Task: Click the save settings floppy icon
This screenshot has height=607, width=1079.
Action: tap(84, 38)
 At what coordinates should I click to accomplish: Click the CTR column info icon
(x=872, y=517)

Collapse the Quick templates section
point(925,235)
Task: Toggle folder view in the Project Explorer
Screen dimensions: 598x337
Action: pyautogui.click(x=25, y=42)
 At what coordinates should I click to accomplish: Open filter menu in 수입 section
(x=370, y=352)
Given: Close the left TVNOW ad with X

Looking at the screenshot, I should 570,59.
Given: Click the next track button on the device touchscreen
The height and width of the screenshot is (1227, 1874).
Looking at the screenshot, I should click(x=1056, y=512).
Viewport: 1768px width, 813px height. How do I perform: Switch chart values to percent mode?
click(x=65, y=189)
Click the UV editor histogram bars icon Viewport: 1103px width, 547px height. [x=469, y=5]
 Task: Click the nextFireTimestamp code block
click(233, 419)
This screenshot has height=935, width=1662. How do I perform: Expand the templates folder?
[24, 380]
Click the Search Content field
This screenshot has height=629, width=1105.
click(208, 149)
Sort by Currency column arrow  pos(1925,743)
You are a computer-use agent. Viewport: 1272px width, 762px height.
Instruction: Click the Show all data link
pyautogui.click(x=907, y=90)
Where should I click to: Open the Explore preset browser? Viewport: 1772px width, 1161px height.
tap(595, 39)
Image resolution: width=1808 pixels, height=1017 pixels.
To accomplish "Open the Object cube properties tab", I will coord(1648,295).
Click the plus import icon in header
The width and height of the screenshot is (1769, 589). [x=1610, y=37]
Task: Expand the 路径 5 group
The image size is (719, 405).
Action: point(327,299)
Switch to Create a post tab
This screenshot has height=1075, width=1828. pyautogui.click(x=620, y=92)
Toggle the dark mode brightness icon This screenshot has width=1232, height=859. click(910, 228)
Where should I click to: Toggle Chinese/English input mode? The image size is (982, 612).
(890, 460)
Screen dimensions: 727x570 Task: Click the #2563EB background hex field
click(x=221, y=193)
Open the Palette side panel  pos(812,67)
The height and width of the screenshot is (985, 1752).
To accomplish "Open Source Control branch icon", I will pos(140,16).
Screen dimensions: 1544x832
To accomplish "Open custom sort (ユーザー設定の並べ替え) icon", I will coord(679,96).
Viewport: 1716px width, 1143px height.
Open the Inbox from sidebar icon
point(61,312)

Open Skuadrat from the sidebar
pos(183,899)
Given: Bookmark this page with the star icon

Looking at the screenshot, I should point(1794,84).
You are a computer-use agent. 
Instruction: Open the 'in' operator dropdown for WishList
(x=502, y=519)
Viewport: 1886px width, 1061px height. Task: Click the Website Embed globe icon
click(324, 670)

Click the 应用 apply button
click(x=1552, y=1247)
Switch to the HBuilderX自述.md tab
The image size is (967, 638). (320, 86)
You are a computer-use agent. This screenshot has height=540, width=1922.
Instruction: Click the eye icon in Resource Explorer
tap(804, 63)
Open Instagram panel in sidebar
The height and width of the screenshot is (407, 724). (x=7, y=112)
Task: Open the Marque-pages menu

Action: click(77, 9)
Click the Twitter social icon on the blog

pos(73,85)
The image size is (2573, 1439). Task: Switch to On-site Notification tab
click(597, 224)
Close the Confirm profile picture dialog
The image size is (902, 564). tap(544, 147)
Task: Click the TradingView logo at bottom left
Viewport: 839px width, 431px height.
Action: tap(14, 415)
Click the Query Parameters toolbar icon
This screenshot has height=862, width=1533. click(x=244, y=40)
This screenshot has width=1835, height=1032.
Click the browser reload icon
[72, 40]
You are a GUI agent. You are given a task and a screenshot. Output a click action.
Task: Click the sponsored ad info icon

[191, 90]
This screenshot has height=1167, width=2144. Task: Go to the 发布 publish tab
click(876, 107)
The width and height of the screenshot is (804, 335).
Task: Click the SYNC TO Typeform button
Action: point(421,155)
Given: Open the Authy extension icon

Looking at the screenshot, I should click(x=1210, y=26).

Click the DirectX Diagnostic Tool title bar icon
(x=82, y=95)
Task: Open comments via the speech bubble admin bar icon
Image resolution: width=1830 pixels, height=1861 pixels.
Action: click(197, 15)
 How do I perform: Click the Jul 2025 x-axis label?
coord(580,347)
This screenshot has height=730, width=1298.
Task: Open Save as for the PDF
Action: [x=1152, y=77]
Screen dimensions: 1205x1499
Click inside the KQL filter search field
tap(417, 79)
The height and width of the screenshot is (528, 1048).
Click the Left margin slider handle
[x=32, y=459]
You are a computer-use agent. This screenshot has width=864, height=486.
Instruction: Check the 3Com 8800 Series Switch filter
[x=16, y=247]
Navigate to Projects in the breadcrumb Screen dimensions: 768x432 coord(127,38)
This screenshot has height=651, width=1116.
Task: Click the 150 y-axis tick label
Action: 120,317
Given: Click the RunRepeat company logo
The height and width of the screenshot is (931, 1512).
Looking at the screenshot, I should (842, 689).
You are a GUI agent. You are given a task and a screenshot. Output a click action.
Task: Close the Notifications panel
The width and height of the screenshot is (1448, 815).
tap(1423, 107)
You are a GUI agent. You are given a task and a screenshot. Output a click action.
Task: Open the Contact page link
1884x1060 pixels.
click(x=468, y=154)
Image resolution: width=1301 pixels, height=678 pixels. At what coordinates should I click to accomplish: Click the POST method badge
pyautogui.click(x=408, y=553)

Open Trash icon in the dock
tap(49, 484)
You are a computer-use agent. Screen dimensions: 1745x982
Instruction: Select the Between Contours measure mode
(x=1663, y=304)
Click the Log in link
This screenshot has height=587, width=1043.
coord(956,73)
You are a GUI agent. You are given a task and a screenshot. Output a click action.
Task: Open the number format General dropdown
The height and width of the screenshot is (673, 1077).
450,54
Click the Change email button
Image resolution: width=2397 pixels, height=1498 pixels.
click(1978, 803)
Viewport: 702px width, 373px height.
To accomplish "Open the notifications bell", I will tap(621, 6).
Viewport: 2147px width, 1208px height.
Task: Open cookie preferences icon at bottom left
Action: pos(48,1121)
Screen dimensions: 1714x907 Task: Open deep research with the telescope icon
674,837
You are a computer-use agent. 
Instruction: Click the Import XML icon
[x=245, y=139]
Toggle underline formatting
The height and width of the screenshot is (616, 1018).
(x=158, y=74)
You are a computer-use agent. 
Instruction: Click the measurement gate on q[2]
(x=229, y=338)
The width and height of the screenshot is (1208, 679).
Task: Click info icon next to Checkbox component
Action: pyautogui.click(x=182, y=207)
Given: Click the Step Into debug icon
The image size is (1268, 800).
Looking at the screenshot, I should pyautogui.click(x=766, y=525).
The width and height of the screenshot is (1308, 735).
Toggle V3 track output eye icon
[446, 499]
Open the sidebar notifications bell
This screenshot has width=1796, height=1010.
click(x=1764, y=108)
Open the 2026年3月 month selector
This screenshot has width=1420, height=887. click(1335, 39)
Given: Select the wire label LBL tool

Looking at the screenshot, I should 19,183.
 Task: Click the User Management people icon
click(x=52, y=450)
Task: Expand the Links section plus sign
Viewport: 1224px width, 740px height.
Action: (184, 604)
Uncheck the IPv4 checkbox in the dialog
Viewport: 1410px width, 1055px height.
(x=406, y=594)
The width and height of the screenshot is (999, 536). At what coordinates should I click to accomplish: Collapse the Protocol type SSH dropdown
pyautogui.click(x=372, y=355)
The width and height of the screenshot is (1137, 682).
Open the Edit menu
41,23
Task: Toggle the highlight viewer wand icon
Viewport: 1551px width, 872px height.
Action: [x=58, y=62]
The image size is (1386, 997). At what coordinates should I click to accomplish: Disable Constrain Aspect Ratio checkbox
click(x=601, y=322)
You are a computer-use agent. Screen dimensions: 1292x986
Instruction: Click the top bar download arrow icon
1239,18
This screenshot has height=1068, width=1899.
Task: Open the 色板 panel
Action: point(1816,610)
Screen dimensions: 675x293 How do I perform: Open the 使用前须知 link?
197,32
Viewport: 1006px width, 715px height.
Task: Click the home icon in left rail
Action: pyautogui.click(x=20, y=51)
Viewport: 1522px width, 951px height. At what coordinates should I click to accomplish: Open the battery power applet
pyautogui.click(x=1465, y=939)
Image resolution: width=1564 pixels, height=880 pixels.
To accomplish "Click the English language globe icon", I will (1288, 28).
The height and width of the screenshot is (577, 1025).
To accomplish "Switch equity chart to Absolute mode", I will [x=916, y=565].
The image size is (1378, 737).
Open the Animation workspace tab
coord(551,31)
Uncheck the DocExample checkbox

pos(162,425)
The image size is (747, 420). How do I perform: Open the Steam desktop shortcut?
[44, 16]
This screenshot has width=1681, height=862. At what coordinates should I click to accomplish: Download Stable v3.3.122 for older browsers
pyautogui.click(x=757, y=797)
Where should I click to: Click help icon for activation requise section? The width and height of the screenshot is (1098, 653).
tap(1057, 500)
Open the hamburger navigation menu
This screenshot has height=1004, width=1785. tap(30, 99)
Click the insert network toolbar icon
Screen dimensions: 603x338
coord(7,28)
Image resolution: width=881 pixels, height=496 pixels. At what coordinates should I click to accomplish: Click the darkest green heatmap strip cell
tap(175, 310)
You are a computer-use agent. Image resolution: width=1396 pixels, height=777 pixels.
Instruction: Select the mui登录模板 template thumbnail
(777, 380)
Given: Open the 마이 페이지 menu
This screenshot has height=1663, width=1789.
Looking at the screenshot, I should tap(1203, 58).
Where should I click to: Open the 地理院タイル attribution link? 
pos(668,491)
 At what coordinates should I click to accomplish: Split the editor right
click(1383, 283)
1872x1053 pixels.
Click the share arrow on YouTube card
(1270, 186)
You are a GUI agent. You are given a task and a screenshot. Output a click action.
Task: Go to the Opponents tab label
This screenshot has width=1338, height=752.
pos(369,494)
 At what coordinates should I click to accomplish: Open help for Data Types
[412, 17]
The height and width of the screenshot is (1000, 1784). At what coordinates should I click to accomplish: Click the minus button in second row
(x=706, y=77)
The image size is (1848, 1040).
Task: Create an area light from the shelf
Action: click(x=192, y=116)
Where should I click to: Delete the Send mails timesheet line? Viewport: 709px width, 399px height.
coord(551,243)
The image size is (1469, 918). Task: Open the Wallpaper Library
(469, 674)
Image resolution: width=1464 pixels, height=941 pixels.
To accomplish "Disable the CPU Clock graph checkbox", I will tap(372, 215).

************

Task requirements:
Provide the number of lines in the entries that include "logo", and no other text.

Written response:
2